Many debate the "right" way to do team-building. Some feel it's best to pit individual against individual, the thinking being that the team's success depends on individual accomplishments. Certain sporting events are structured that way:  singles tennis team tournaments, Olympic skiing, track, and bowling, for example.

Others suggest that groups working together in competition with similar, rival groups best promote team work. The idea is that the team only succeeds if the team communicates, supports each other, even sacrifices their own glory for the good of the team. Sports following this model include baseball, football, hockey, and soccer.
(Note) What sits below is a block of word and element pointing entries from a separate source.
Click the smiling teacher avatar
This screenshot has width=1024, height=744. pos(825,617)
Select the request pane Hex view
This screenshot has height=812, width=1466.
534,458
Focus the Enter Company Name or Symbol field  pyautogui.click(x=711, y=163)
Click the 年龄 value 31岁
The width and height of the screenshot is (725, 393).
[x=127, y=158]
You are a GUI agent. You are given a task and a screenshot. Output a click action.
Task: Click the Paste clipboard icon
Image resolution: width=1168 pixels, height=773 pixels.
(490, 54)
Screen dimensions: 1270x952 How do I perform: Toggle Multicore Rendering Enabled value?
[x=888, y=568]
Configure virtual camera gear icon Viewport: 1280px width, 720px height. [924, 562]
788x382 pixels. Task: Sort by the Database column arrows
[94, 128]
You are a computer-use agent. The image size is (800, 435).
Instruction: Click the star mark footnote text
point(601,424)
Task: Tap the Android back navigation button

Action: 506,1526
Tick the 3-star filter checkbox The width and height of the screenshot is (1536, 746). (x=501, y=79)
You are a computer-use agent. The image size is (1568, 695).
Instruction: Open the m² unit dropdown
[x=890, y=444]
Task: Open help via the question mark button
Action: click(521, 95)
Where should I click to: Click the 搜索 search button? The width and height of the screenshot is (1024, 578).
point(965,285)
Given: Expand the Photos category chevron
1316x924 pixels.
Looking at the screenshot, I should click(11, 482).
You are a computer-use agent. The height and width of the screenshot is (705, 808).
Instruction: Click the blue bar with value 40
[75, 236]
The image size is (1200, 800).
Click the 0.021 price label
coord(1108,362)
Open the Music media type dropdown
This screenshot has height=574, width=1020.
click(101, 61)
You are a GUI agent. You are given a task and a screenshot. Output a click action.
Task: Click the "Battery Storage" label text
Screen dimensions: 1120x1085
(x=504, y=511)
What both models share in common is the idea that competition itself provides extra energy and incentive to win. In baseball, for example, there is extra excitement when key rivals play, such as the New York Yankees and Boston Red Sox. Even better is when, as is the case this season, the two teams are locked in a neck-and-neck race all season long for first place.

When that happens, exceptional efforts emerge from unlikely sources to help the team win. In the last 3-game matchup between the Bronx Bombers and the Beantown Boys, the heroes were named Swisher, Ellsbury and Reddick - hardly household names like Jeter, A-Rod, Ortiz and Gonzales.

Competition is valuable. But what kind do you want on your team - one in which your team's stars try to best one another, giving one performer all of the glory? Or one in which the glory goes to the team as a whole?